For now the lab’s more novel services are being used in the educational and research spheres, which Merck says is the case at most institutions. “They’re not using it in billable ways but for patient satisfaction and research,” he says. For example, a 3-D print may help a surgeon visualize a procedure, but she’ll likely find it more helpful when explaining her plan to her patient—who after the surgery can take the model home as a souvenir.
Merck and Collins want to get beyond that cool factor. After “walking” through a brain or a heart or a spine in the Yurt virtual reality theater, “clinicians inevitably say, ‘This is awesome! What do you do with it?’” Merck says.
“The stage it’s at now, it’s a lot of hardware that goes into making it happen. It’s analogous to back when computers filled an entire room,” Oyelese says. If the images were projected in a VR headset like the Oculus Rift, it could change the game. “We’ve always tried to push the limit and see what we could come up with,” he says of Collins, with whom he’s worked in the operating room for many years.
Collins is also a longtime colleague of Damian Dupuy, MD, professor of diagnostic imaging and a pioneer in image-guided tumor ablation.
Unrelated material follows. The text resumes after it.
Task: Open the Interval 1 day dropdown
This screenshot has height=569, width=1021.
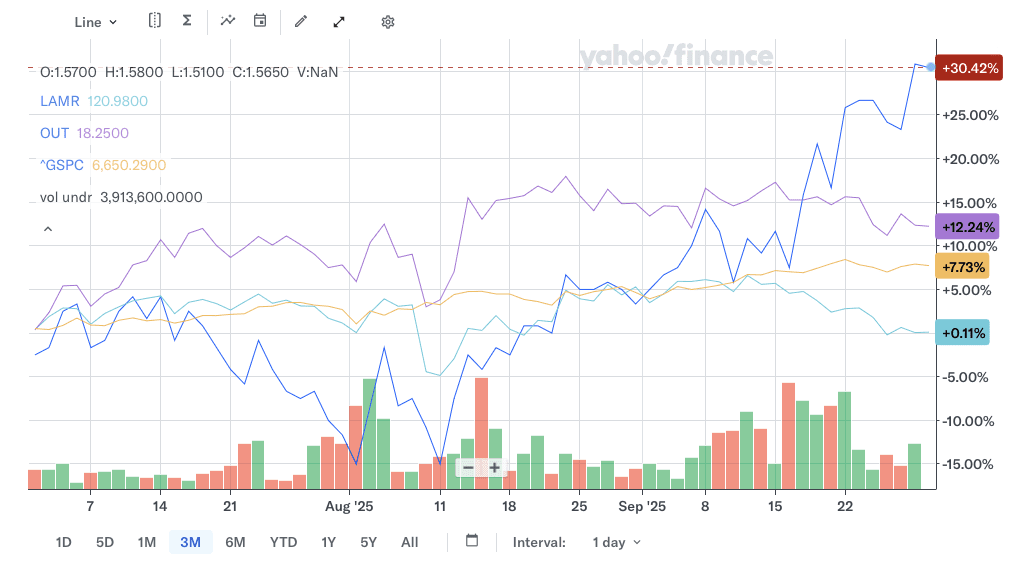Action: coord(616,542)
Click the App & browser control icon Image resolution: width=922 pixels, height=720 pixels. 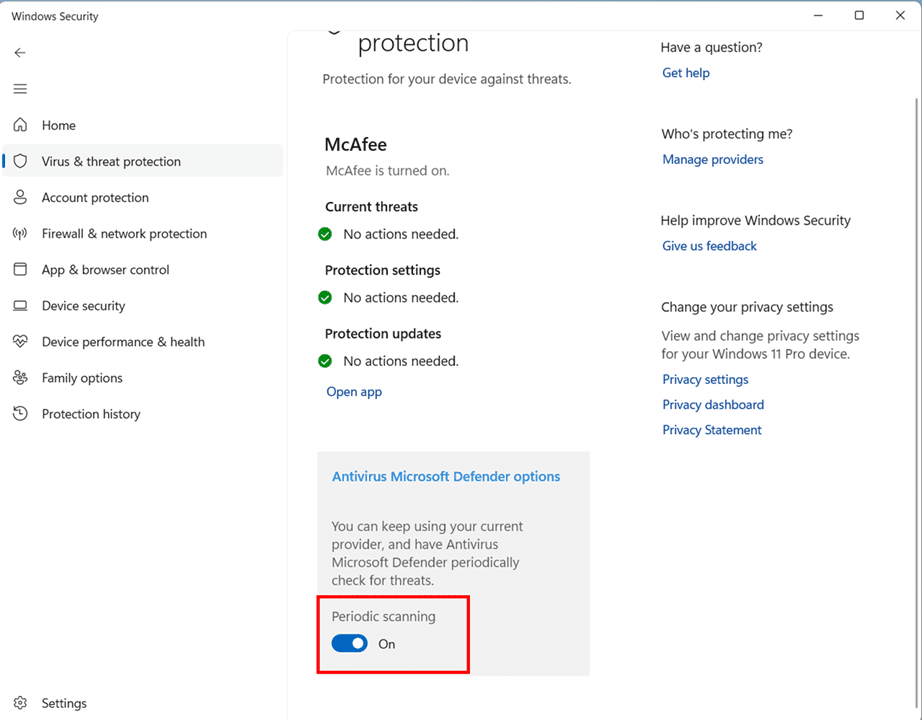coord(20,270)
Dupuy recently tapped Collins and Merck to work with him on a study of lung tumor recurrence in ablation patients. The procedure involves skewering the tumor with a small antenna to destroy the cancer cells with microwave energy. Follow-up CT scans, immediately after the procedure and then a month later and every three months after that, are performed to make sure all of the cancer cells are gone. The changes can be so subtle it can take a year or more before a radiologist can confidently say the tumor is back.
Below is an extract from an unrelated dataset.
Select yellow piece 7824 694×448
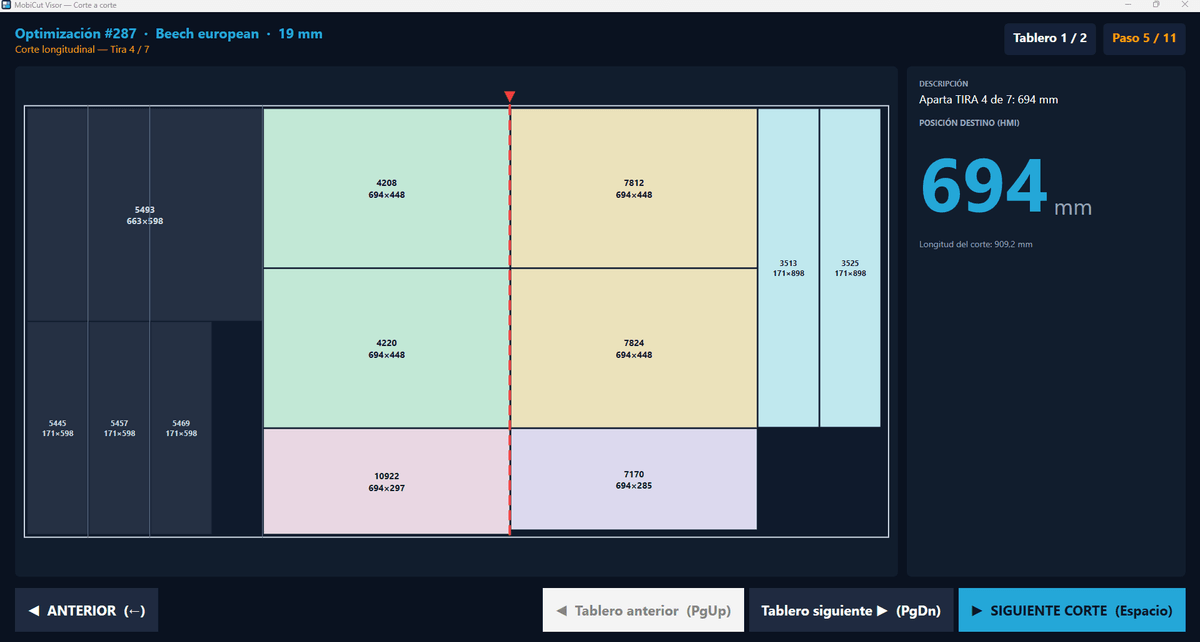Screen dimensions: 1200x642 click(x=634, y=348)
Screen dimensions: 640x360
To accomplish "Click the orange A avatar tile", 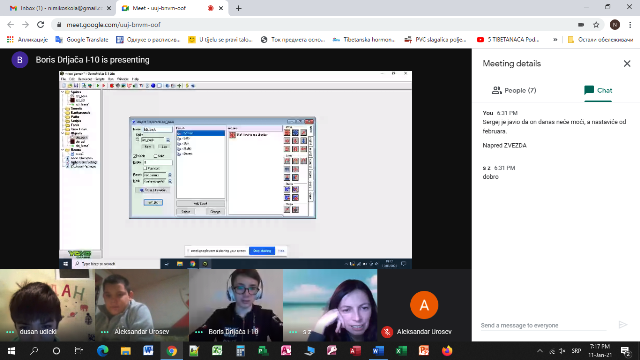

Dupuy wants to cut the wait time. Armed with longitudinal data from a couple dozen patients, Collins is creating 3-D models of their tumors and thermal ablations and manipulating them to see how they overlap. Merck, meanwhile, is bringing his “esoteric math” to bear to calculate an objective metric that could predict recurrence rate. Though the sample size is small, they say results so far are encouraging.
Merck often says the 3-D lab forms a bridge—between the academic and clinical worlds, between medicine and computer science. He and Collins also bridge present and future, supporting clinical staff with day-to-day diagnostics and treatment planning while carrying out research projects and proof-of-concept jobs that could someday improve health outcomes.
“Three-D imaging is another way for the human brain to assimilate information that might change the way you approach treatment,” Dupuy says. “It’s like looking at the whole forest rather than a clump of trees.”